If you Google the question “What is Facebook for?” you come up with a short article by Mike Bantick for iTWire that bears the same name. Although it was published back in 2013 the basis for it is particularly topical, with the first paragraph relating the reason for it was written.

“Recently my brother told me he defriended a close friend of the family because of his overtly political posts on the social media website Facebook.  ‘That’s not what Facebook is for,’ he said, that got me thinking.”

Bantick then proceeds to list off a number of different answers gathered from friends and family, ultimately settling on a handful that he considers “the most truthful”:

“‘Referrals for products and services from people you trust, or know the value you place on the referrer’s knowledge of the requirements. Eg, games references, plumbers, mechanics, travel…. So useful and more personal than googling. You also then have wonderful reasons to catch up with people you may not otherwise.’

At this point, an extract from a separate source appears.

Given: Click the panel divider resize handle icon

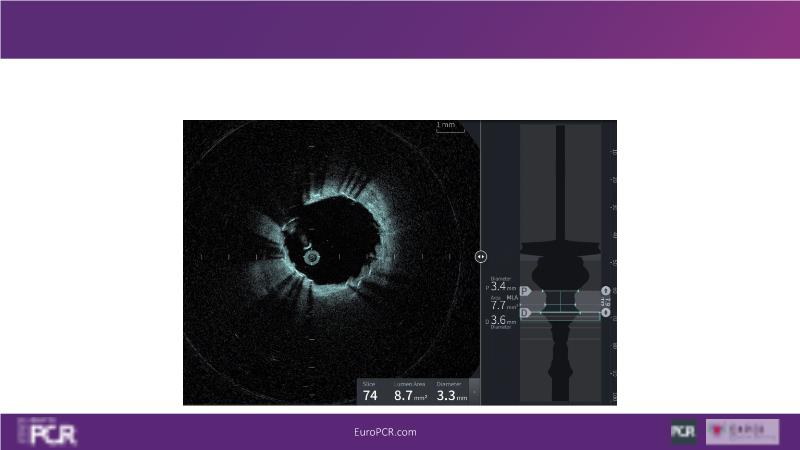Looking at the screenshot, I should coord(481,256).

‘Stalking people and pictures of cats’

‘Annoying people with puns’

And, the one that resonated with me the most ‘Sharing sh&% for giggles…'”

The list has him implicitly agreeing with his brother. Facebook is for recommendations and, as the latter three state in various ways, for personal enjoyment. Not included among the social networking service’s uses? The dissemination of strongly held political beliefs or stances. Could’ve fooled me.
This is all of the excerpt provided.